I don't know if you're currently or used to be a developer, staff, part of the team, or whatever of an exchange, but I don't agree with your view. You'll probably stick to it. I'm not here to convince you otherwise, anyway. But I don't think it's fair; to be guaranteed that your funds are safe, for example, but were suddenly frozen for no reason at all.
Cases were filed, although most of the time, it isn't practical to do so considering how costly it is to really pursue a company based in the Bahamas or Seychelles for a mere $500 or $1,000 or $5,000.

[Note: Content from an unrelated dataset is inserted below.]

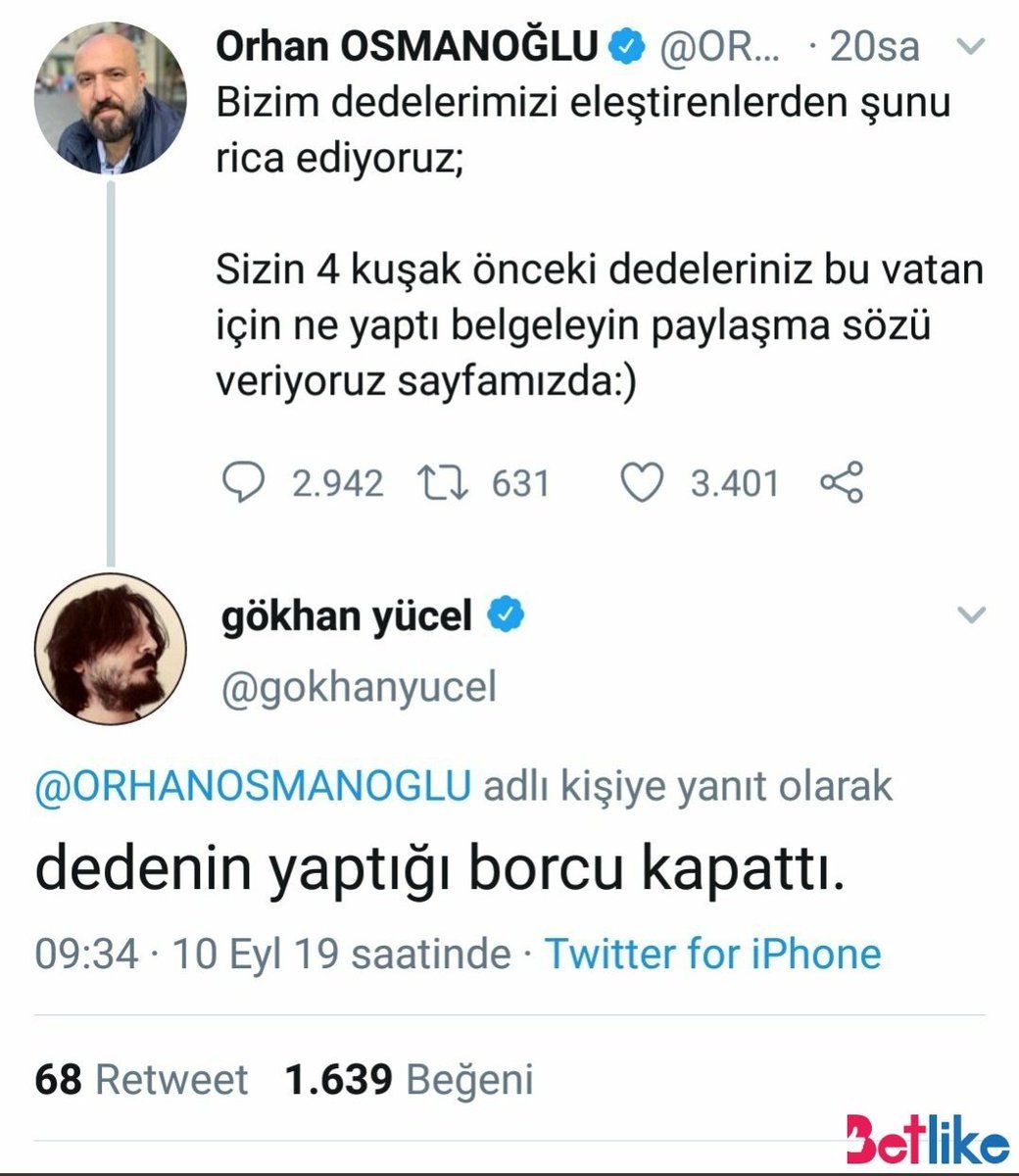This screenshot has height=1176, width=1019.
Task: Click the Twitter for iPhone link
Action: (x=712, y=954)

I do not have anything to do with exchanges, and I hate KYC so you are entirely mistaken about me. I try not to be biased and try to evaluate things that I do not like in an objective way too. You can debate responsibility subjectively to some extent, but you can't subjectively debate the lack of competitors. Why have practically none of these lawsuits ever been won? This isn't just about swap services like ChainNow which I can give you points for being harder to sue. This kind of nightmare stories exist even in regards to the most regulated exchanges like Coinbase. Do you think it is hard to sue Coinbase? If the users are right about these claims, then they should be winning easily. Further, you are completely ignoring my core argument because it is an inconvenient truth.

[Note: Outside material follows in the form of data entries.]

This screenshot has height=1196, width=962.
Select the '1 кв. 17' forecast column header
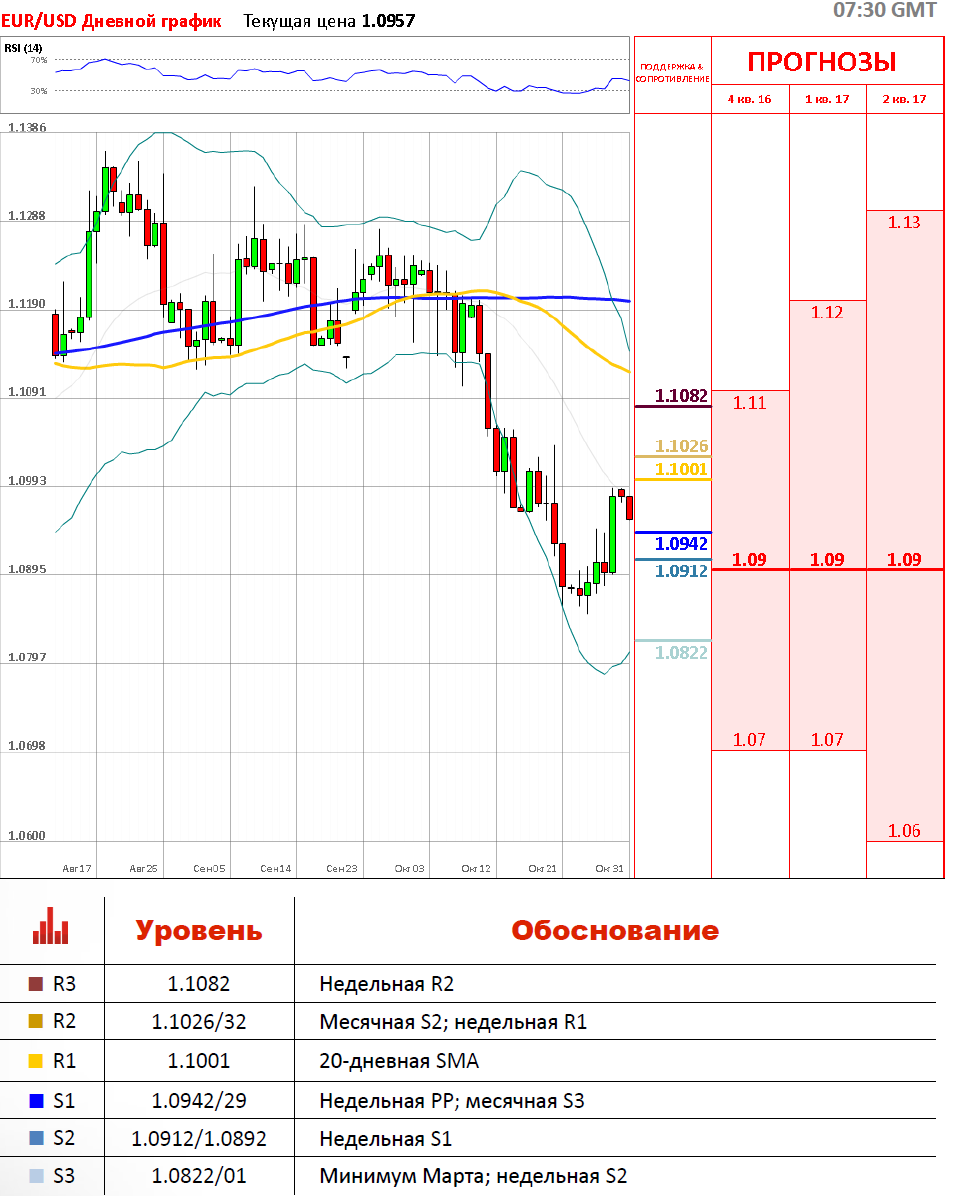tap(827, 99)
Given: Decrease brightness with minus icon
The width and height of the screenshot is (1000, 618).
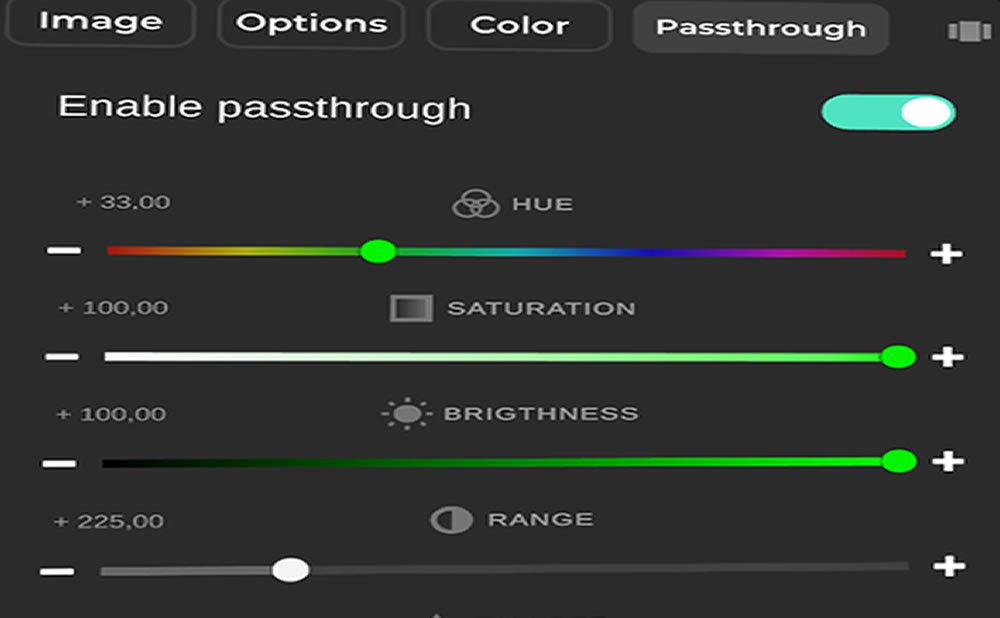Looking at the screenshot, I should pyautogui.click(x=60, y=462).
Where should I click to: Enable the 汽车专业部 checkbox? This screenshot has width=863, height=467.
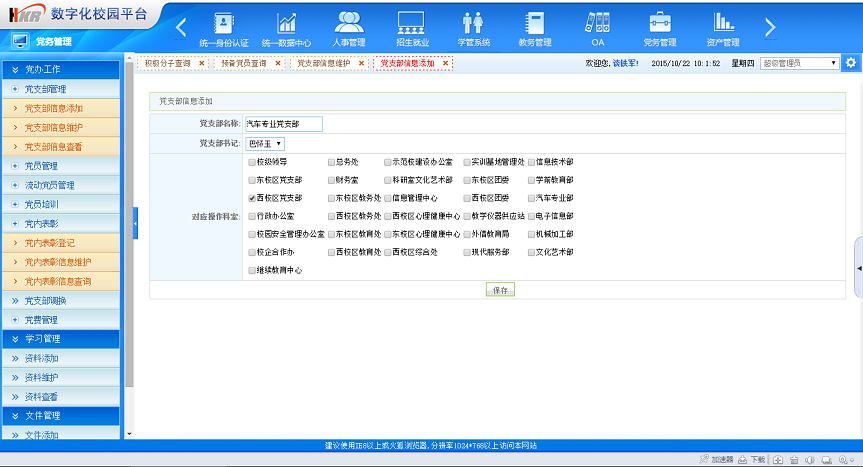pyautogui.click(x=530, y=198)
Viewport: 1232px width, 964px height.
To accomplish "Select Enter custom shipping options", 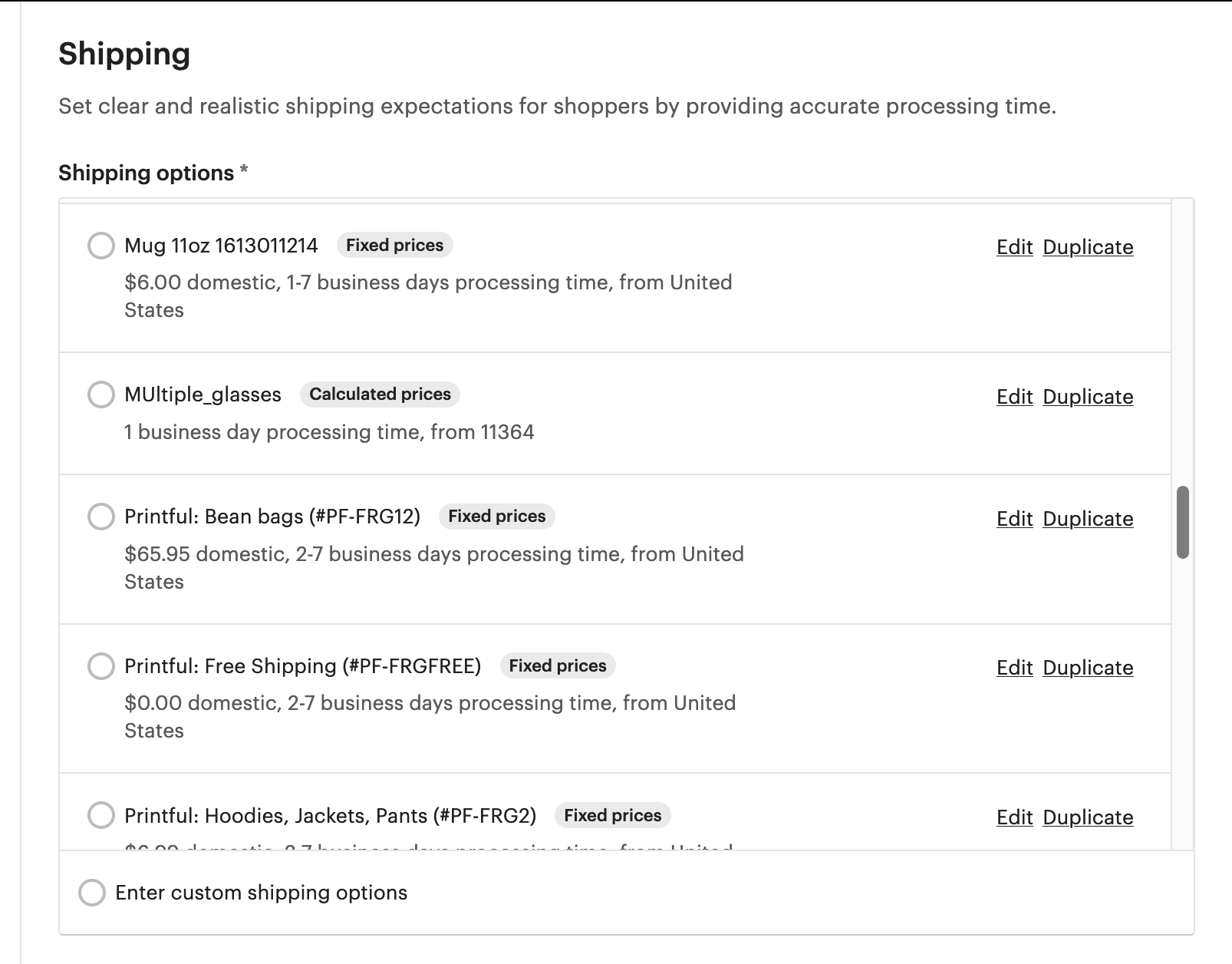I will coord(92,893).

If it were possibly to make a very competitive, very transparent exchange or swap service, don't you think that someone would have made it already? Since competitors are not emerging to seize on these weaknesses, that means there is a solid reason why that is not happening.
If you believe there is no good reason for things to be this way, open your swap service and destroy the competition.

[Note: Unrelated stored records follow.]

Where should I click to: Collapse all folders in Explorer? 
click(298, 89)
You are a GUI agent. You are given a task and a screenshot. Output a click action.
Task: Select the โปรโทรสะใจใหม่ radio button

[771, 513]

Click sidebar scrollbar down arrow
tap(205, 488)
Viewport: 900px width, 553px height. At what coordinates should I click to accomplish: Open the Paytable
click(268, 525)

What's happening is they're displaying that fancy "no-KYC" banner just to attract customers while enforcing it silently under the hood.
If a Swap Service doesn't have a choice but to enforce KYC requirement, they shouldn't advertise themselves as "no-KYC exchange" or at least mention it in their TOS that the user complied with.
An honest exchange should be transparent on what they're enforcing. (even though it's hard to find like a single line in the exchange's terms of service, that still counts)
The argument was not about this. The argument was whether shotgun KYC is scamming or whether swap services and exchanges are forced to do it like this. I argue the latter with various ways, many people just argue the former with weak reasons. I do agree with you though, it shouldn't be marketed like this and it is wrong. However, most marketing in altcoin land is a scam so you can call it business as usual.

- It's the user's fault if he didn't read the service's TOS, Privacy Policy or FAQs where it's stated the above.
- Or the service is a scam/honeypot/mismanaged if the user doesn't agreed to a TOS that they may enforce "ShotGun KYC".
The second case is not possible, it does not exist. You accept the TOS when you use a service. If you don't agree with the TOS and you don't want to accept it, then you can't use the service. As such you won't find yourself in such a situation.
You’re both right in different ways: users should take responsibility for their own security
, but it’s also true that many exchanges have failed due to fraud, mismanagement, or negligence, and blaming users alone ignores the real harm caused by these bad actors.